#### Support de travail:
■ ■ ■ ■ ■ ■ ■
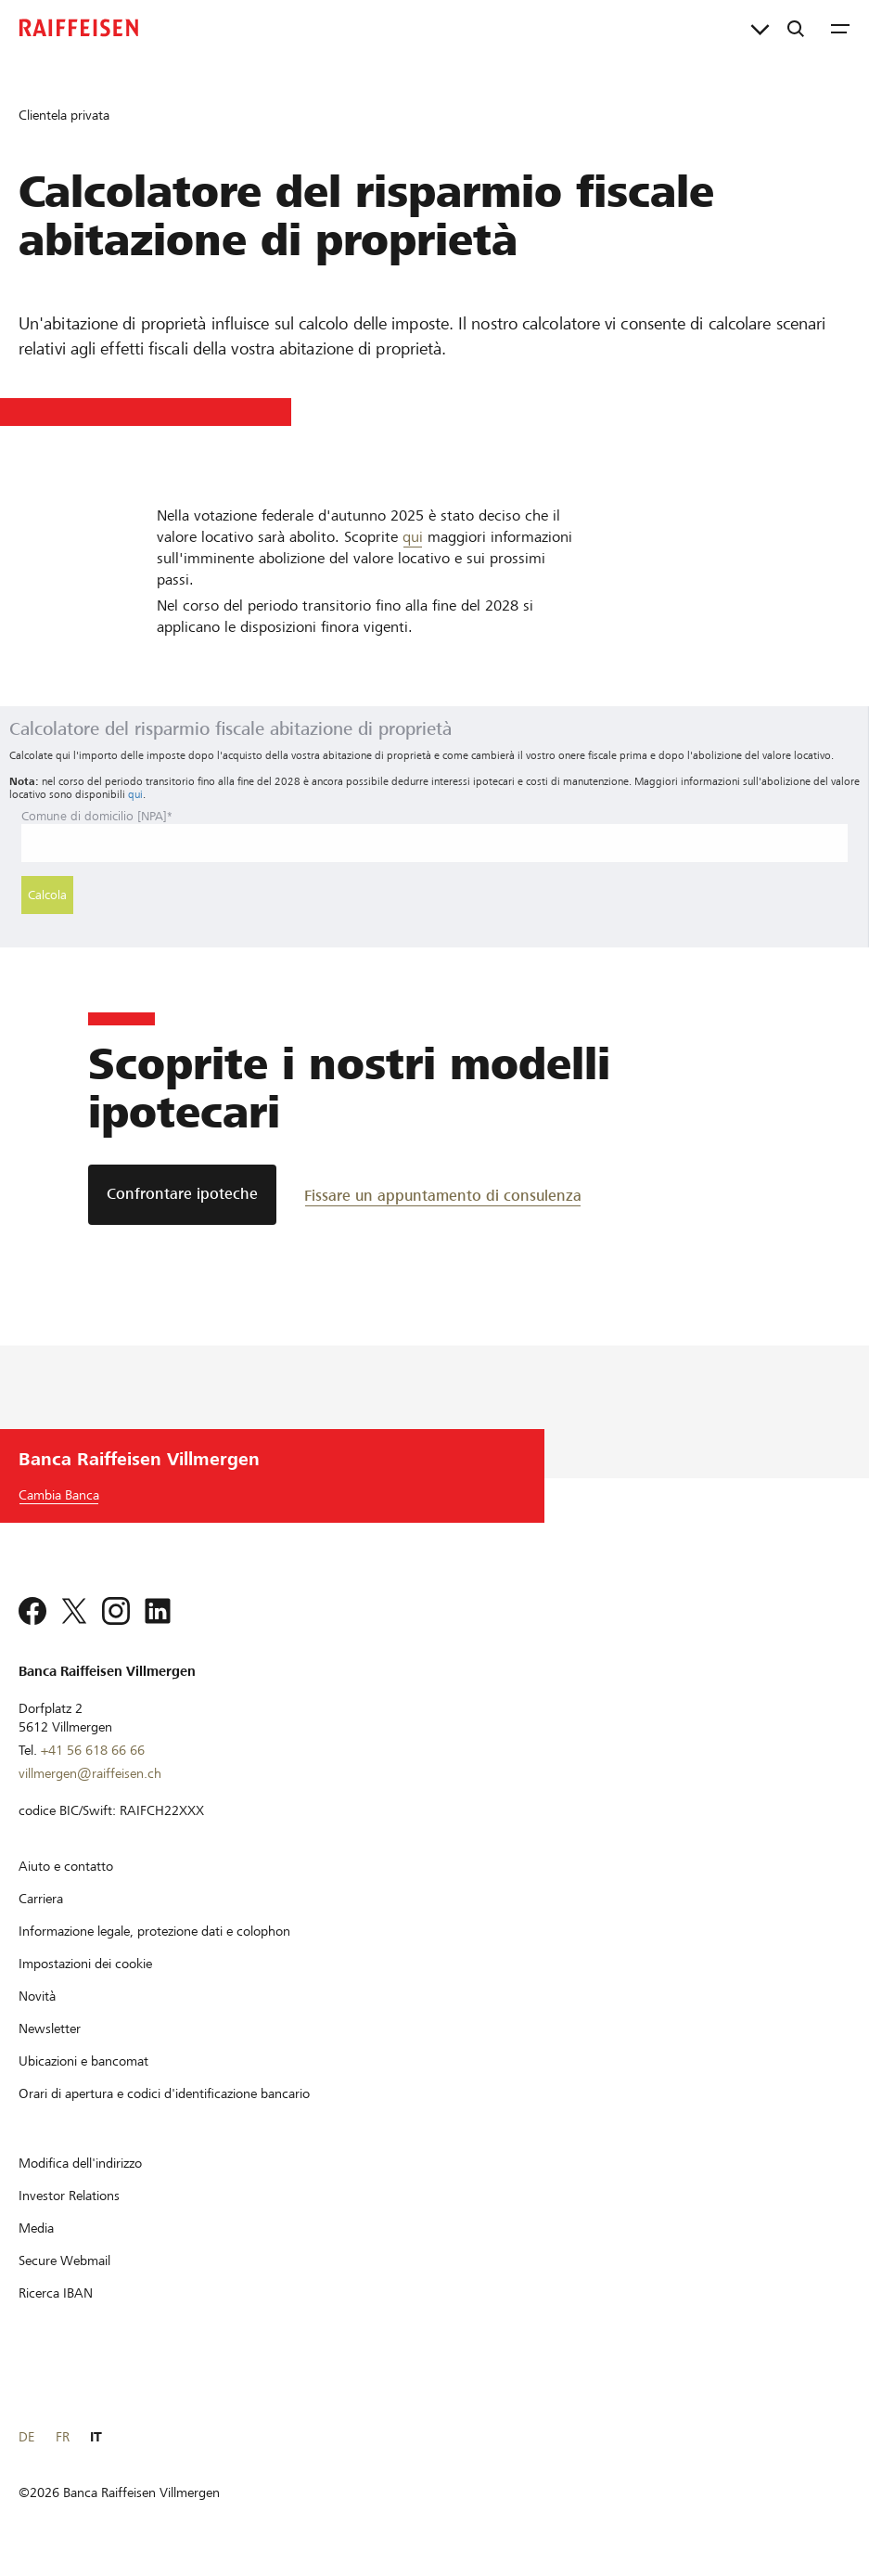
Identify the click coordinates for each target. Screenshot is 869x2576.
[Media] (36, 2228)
■ ■ ■ ■ ■ ■ ■
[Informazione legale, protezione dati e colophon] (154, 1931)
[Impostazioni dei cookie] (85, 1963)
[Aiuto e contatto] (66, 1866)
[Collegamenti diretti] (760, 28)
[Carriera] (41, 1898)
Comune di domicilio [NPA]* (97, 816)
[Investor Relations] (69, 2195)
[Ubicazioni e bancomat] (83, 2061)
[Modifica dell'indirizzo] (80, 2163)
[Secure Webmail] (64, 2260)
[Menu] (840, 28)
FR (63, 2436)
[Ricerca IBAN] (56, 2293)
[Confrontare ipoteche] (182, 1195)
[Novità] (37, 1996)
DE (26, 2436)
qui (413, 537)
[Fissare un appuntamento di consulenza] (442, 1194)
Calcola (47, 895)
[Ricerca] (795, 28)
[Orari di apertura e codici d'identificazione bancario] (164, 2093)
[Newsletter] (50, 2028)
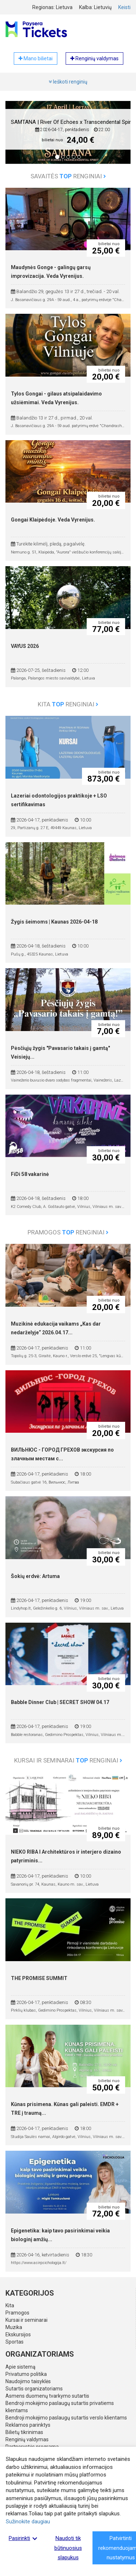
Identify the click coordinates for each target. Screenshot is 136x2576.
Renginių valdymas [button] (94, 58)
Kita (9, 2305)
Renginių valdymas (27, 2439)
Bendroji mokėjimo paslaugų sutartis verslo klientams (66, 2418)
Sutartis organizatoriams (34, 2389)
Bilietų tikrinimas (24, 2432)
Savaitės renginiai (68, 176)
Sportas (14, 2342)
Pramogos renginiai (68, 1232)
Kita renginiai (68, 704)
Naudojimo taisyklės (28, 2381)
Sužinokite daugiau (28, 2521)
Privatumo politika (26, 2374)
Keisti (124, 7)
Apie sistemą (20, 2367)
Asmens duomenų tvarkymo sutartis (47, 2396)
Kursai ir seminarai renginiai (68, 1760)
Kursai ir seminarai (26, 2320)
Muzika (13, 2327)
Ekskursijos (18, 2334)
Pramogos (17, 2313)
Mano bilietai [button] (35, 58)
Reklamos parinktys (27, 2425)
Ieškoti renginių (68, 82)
■ ■ ■ ■ ■ ■ ■
#### Objectif:
Recopiez les lignes, en commençant par celle qui contient « FR (63, 2436) » et en terminant par celle qui contient « [Orari di apertura », libellés compris. Mettez à l'échelle chaque coordonnée des réponses en la multipliant par 1,9, puis arrondissez à l'entier le plus proche, les demies vers le haut.

#### Réponse de l'exercice:
FR (120, 4628)
[Ricerca IBAN] (106, 4357)
[Confrontare ipoteche] (346, 2271)
[Novità] (70, 3792)
DE (49, 4628)
qui (785, 1020)
[Fissare un appuntamento di consulenza] (840, 2269)
Calcola (89, 1701)
[Ricerca] (1511, 53)
[Orari di apertura e codici d'identificazione bancario] (312, 3977)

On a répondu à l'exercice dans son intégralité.